Summit Ridge VP of operations, Mike Dillon said: “This partnership with SolarEdge highlights our unwavering commitment to using American-made components in 100% of our solar energy projects.”
Inverter market shakeup
SolarEdge has had a turbulent few months. The company has announced four rounds of layoffs in the last year, most recently cutting 400 jobs to “enhance operating cost efficiency” as part of its ongoing restructuring efforts. This followed cuts in January, July and November of last year and the resignation of the company’s CEO, Zvi Lando.
The company announced the closure of its utility-scale battery storage division and plans to focus on solar and solar-tied batteries in the future.
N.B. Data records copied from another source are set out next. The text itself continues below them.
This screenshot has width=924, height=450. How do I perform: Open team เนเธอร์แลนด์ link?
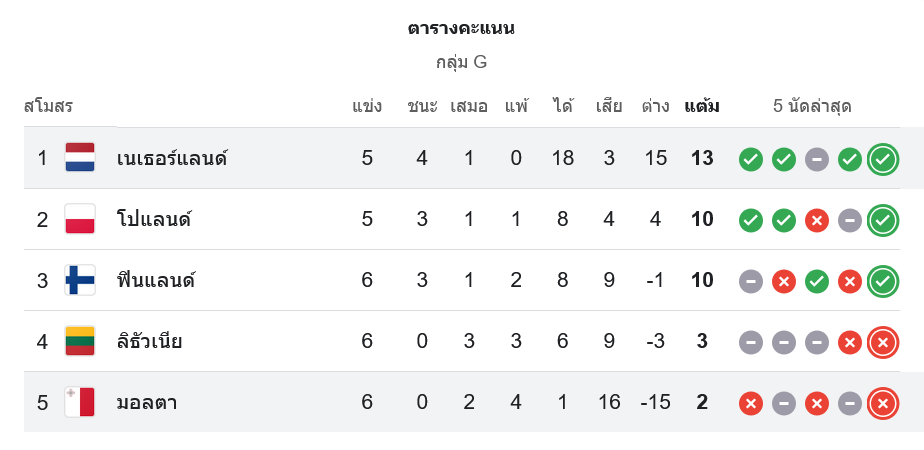pyautogui.click(x=172, y=158)
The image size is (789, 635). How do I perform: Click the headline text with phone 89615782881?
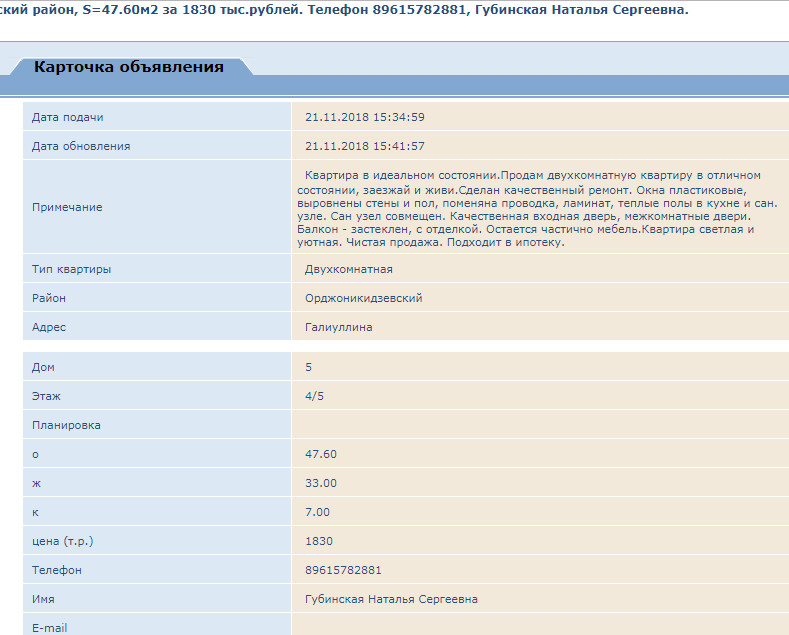(x=344, y=10)

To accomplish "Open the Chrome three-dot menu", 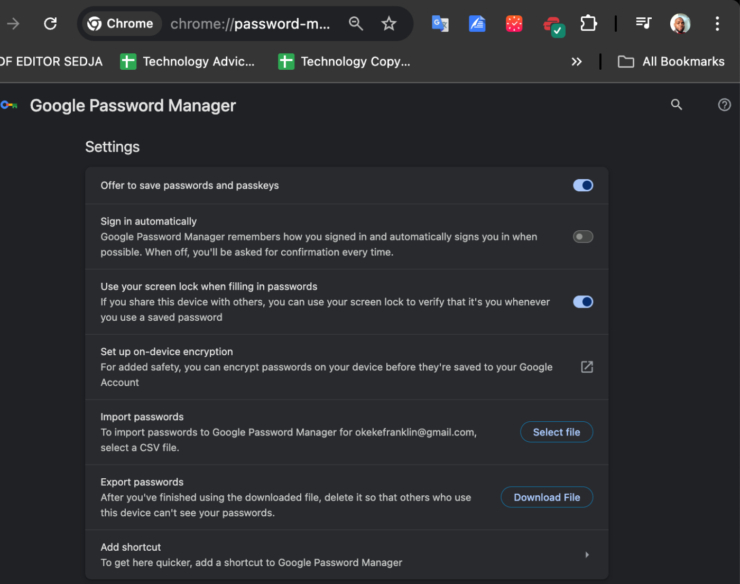I will pyautogui.click(x=717, y=23).
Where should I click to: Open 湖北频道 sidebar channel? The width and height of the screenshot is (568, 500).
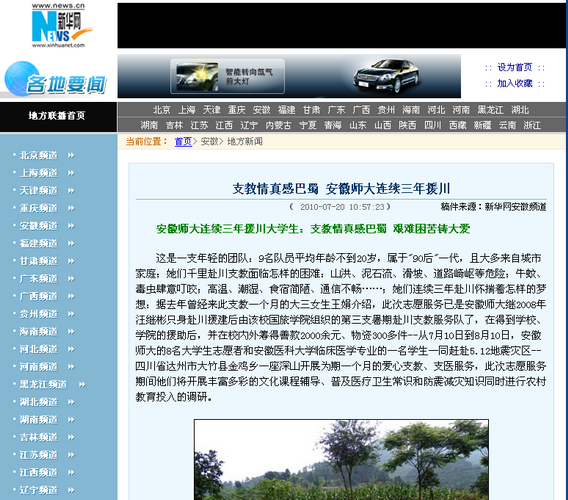(39, 402)
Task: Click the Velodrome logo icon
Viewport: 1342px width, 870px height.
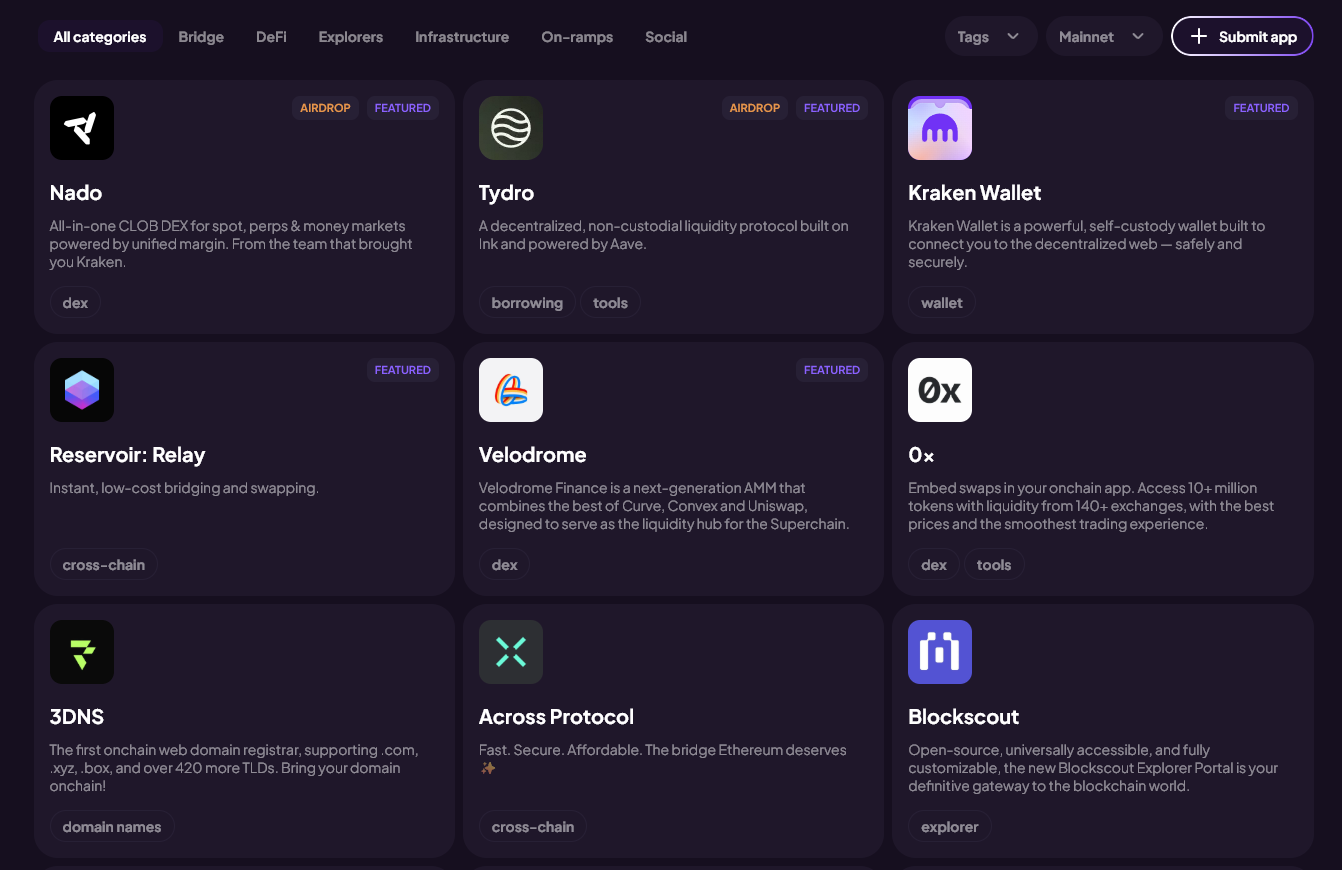Action: click(511, 390)
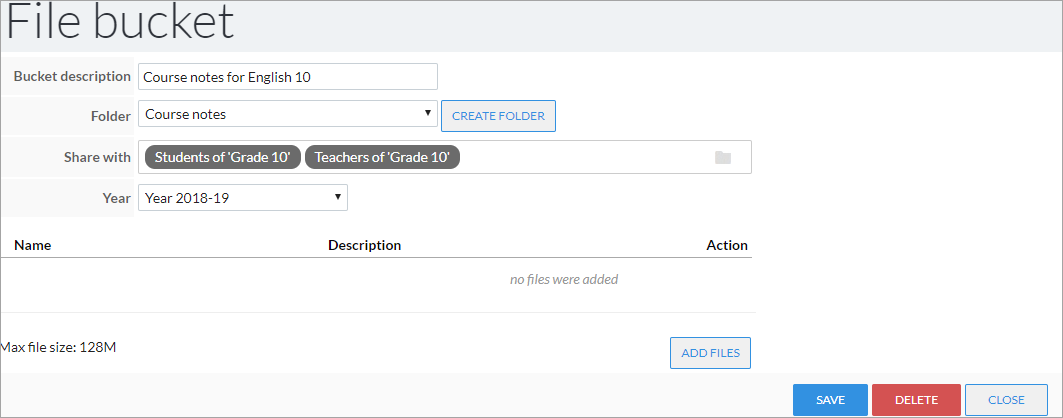Expand the Folder dropdown arrow
Screen dimensions: 1063x418
pyautogui.click(x=428, y=112)

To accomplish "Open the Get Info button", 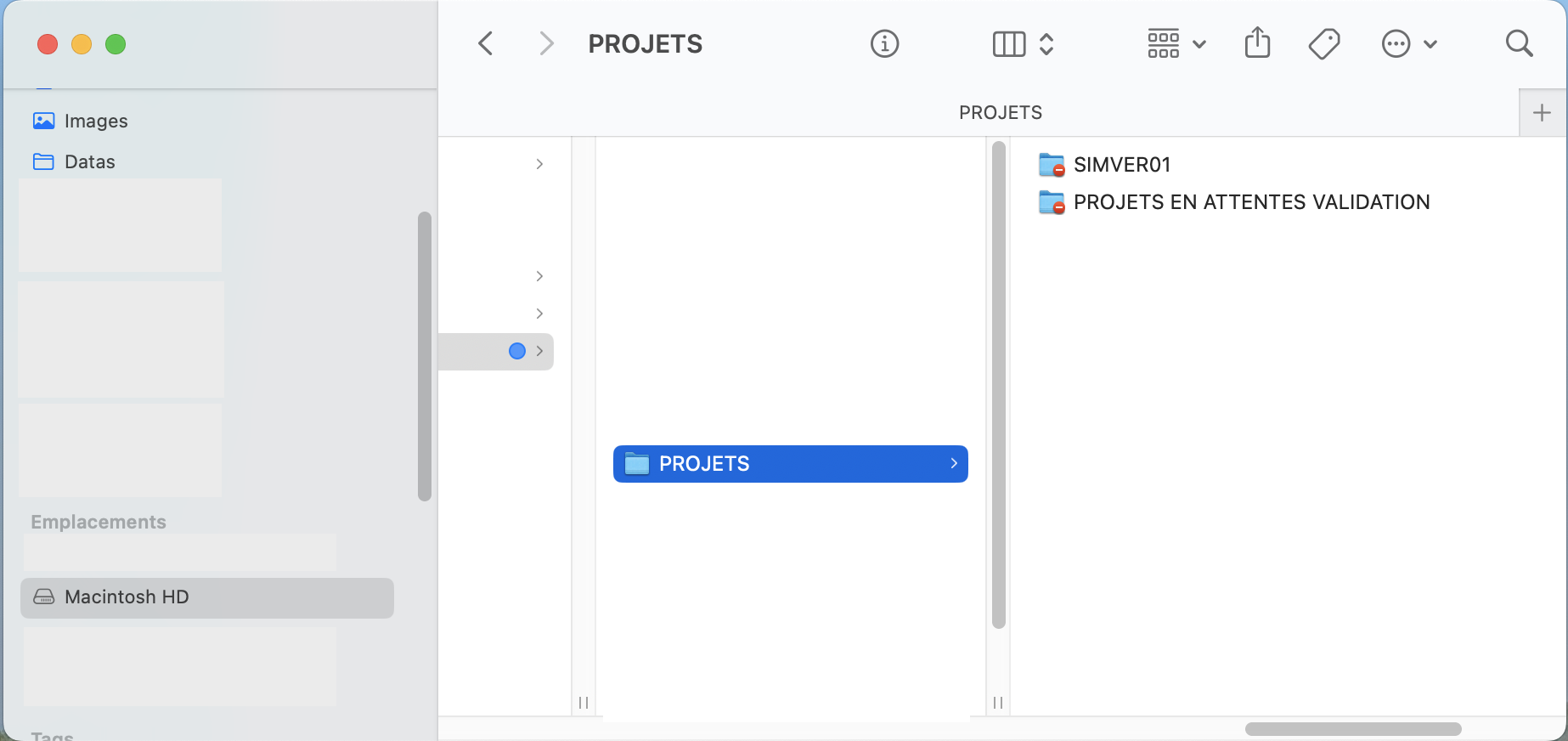I will 884,43.
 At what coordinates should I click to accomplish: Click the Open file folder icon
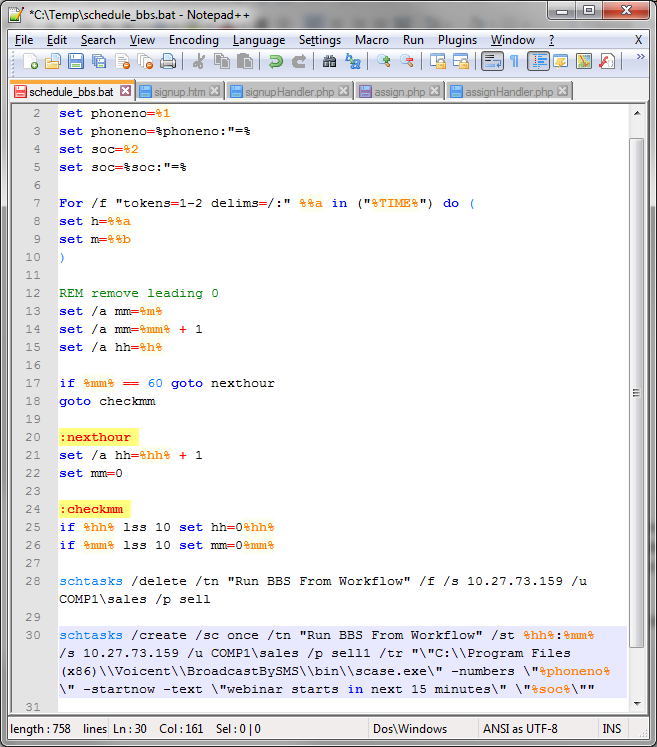coord(53,62)
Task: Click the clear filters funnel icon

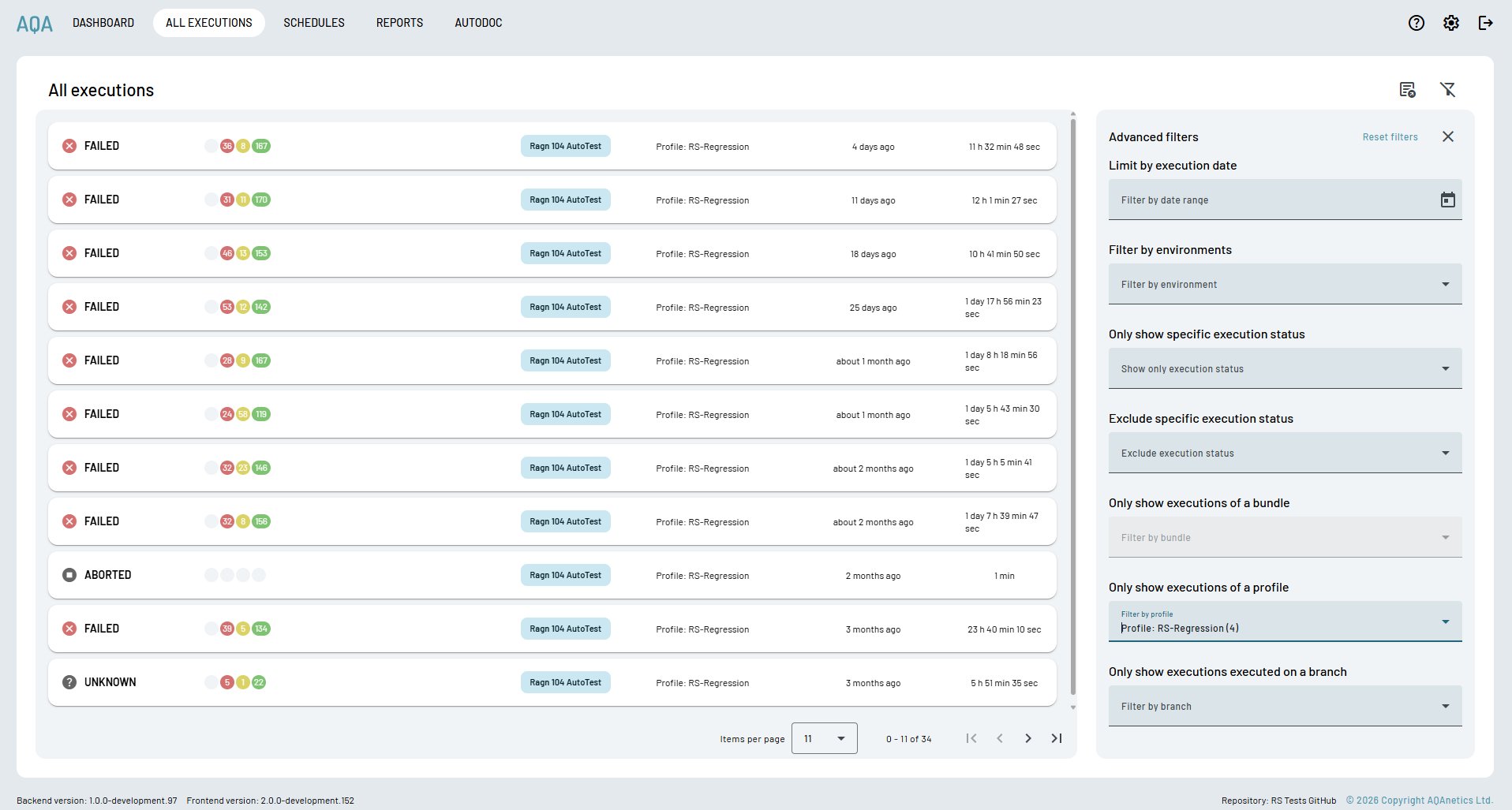Action: tap(1447, 90)
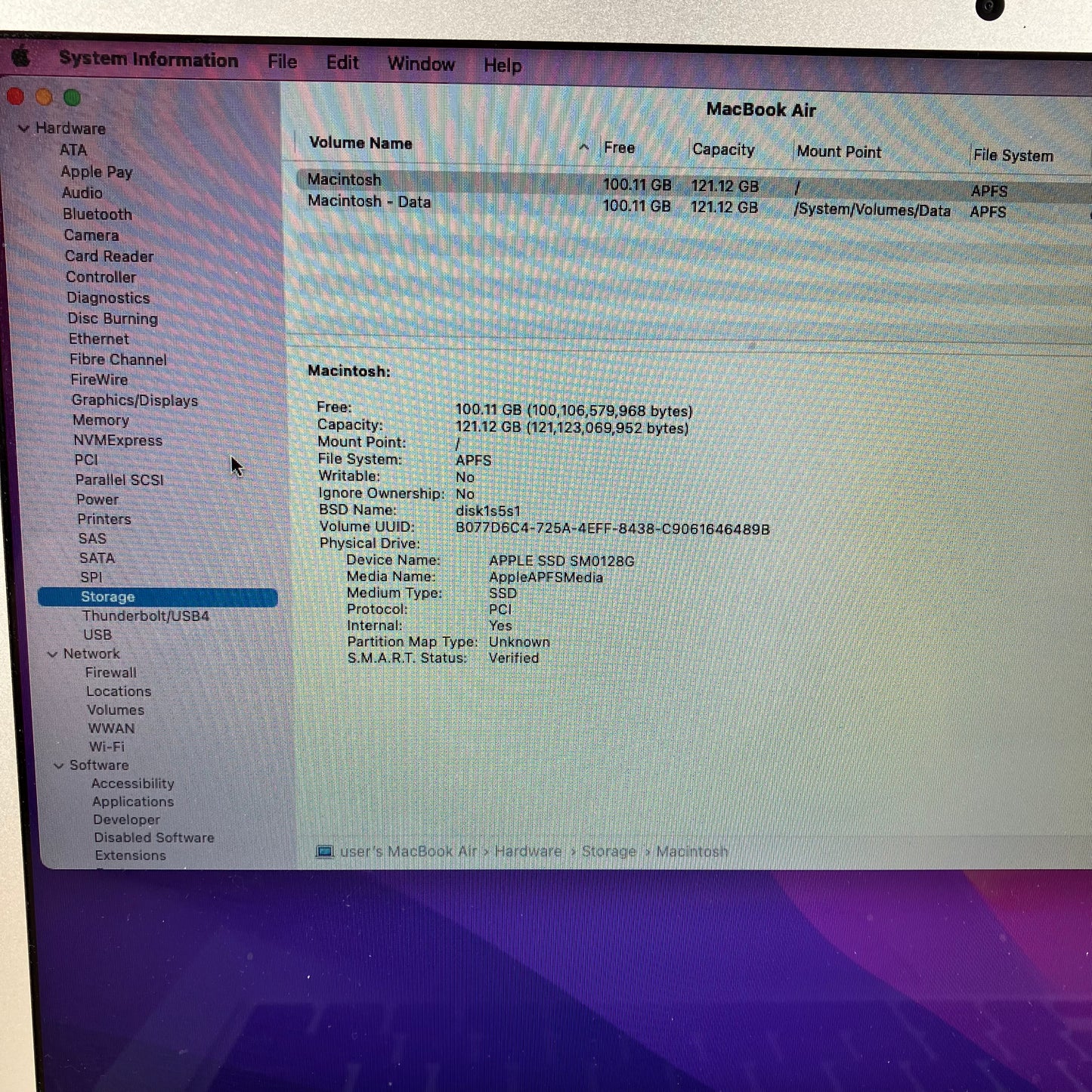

Similar dynamics have been at play in other western inverter manufacturers. German inverter producer SMA Solar announced around 1,100 job cuts amid what it called a “persistently challenging” residential PV market and US-based microinverter producer Enphase announced layoffs and abandoned a manufacturing contract in Mexico.
In an interview with PV Tech Premium, Cormac Gilligan, associate director of clean energy technology at S&P Global, said that the inverter industry is experiencing big-picture “growing pains” as technology demands shift and the residential solar boom which followed the outbreak of war in Ukraine fades.